-- WHAT THE EXERCISE ASKS --
Go through the data and copy every line in which "chart" appears.

-- DATA TO PROCESS --

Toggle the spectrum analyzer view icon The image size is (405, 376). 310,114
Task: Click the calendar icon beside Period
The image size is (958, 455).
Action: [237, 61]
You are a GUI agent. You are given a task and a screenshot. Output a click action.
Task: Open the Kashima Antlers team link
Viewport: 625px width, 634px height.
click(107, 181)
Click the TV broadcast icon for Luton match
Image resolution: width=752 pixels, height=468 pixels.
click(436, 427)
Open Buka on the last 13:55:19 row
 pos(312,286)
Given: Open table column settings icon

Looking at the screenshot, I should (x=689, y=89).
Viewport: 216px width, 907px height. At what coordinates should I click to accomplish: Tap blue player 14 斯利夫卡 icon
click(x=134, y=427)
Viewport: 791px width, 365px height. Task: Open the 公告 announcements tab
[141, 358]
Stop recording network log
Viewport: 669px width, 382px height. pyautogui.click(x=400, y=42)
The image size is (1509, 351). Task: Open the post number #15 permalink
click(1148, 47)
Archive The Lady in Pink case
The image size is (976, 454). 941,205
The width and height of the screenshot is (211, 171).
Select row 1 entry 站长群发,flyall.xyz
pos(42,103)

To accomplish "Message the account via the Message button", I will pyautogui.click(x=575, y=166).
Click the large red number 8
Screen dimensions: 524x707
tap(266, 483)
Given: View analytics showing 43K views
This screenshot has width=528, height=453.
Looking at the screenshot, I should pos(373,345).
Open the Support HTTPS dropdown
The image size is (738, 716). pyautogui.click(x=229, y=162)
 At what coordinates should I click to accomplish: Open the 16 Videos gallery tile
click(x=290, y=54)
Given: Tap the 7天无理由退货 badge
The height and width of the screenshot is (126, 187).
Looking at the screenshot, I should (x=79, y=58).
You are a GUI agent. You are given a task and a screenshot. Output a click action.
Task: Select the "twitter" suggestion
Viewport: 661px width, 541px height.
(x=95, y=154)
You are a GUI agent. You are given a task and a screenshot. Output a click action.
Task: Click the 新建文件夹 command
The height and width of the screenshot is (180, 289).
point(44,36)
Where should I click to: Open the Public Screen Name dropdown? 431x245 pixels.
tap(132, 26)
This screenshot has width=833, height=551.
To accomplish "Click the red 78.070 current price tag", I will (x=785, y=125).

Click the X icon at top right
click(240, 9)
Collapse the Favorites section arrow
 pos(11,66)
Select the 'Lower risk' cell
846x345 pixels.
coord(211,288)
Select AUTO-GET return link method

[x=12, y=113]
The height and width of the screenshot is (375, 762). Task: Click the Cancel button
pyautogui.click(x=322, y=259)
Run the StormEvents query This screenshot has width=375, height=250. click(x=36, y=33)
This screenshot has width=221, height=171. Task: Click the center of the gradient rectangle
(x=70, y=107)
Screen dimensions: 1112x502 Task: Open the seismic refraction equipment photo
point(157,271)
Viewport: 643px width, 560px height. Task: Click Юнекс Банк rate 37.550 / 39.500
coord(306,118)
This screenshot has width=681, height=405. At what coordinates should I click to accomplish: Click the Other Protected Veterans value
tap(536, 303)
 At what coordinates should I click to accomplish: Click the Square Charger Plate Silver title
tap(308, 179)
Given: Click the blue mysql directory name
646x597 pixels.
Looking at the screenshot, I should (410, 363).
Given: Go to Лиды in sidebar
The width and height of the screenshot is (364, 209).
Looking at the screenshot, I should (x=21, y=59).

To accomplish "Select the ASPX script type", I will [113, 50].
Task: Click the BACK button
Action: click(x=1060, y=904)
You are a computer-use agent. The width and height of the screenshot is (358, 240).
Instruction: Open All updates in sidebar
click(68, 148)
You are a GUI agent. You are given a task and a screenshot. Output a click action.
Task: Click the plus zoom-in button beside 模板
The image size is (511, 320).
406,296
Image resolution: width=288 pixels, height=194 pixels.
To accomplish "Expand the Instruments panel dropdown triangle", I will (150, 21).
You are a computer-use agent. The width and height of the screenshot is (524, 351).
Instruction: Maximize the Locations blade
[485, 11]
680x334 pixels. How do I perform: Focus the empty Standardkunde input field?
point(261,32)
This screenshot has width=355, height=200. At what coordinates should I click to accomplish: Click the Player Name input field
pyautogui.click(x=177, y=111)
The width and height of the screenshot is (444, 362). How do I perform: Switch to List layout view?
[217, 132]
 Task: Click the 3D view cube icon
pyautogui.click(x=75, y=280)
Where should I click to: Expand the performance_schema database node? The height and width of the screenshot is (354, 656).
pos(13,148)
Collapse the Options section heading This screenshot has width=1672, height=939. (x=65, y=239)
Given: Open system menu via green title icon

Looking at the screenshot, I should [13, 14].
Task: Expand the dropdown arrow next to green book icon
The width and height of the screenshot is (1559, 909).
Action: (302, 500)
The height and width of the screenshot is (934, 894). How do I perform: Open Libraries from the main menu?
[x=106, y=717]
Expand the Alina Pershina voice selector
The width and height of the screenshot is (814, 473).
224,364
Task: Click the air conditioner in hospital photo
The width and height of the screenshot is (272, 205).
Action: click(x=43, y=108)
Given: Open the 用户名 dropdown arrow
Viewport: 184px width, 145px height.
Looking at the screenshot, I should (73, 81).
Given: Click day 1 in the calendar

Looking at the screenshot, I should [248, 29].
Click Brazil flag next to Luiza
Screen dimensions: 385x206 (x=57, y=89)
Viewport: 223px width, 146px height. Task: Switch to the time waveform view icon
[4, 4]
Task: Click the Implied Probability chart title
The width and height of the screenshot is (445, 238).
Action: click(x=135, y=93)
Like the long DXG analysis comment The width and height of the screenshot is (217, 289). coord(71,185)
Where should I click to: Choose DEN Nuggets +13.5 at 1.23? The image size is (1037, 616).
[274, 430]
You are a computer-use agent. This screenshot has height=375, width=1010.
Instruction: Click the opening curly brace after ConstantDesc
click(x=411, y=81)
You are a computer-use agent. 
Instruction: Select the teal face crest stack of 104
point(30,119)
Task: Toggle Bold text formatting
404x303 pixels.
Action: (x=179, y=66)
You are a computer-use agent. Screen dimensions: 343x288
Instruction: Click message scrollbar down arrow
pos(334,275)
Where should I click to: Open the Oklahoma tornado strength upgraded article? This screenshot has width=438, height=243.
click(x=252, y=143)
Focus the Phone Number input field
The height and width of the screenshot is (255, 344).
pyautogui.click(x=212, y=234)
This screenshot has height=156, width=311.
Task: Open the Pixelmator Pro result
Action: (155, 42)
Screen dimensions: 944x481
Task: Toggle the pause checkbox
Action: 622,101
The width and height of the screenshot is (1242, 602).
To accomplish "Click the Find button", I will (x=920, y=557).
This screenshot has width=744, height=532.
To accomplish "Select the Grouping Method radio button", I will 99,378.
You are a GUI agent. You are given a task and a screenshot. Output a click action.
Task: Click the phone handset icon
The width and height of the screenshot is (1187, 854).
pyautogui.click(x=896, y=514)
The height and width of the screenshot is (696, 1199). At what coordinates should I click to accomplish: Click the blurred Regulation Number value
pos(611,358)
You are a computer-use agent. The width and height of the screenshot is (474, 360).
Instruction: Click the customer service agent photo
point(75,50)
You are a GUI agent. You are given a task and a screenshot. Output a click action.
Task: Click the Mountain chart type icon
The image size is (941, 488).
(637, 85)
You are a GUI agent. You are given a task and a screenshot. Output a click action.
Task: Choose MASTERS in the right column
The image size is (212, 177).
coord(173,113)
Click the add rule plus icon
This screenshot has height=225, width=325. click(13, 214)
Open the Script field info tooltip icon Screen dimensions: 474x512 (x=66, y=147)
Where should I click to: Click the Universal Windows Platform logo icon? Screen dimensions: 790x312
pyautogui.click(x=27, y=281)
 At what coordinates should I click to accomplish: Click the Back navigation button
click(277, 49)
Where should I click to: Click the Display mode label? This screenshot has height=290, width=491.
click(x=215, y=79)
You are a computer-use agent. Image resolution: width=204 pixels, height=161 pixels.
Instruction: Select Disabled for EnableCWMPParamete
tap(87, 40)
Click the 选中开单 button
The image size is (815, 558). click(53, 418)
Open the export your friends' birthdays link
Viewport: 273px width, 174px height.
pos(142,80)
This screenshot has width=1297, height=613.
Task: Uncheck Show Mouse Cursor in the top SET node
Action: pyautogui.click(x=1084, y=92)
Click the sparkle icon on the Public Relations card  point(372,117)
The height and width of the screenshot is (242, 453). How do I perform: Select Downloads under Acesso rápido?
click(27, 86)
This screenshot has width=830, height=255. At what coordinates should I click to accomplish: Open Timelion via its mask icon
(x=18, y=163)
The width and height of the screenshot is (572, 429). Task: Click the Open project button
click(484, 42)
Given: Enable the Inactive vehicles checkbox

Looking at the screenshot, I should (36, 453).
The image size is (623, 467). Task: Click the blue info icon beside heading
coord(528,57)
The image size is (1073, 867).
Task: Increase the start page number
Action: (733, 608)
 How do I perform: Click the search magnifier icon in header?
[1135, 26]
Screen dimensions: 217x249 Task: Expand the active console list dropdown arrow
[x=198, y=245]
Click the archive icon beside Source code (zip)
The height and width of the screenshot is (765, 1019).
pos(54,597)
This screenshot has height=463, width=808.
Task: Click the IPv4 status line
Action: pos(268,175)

-- EXERCISE ANSWER --
Task: Click the Implied Probability chart title
Task: Click the Mountain chart type icon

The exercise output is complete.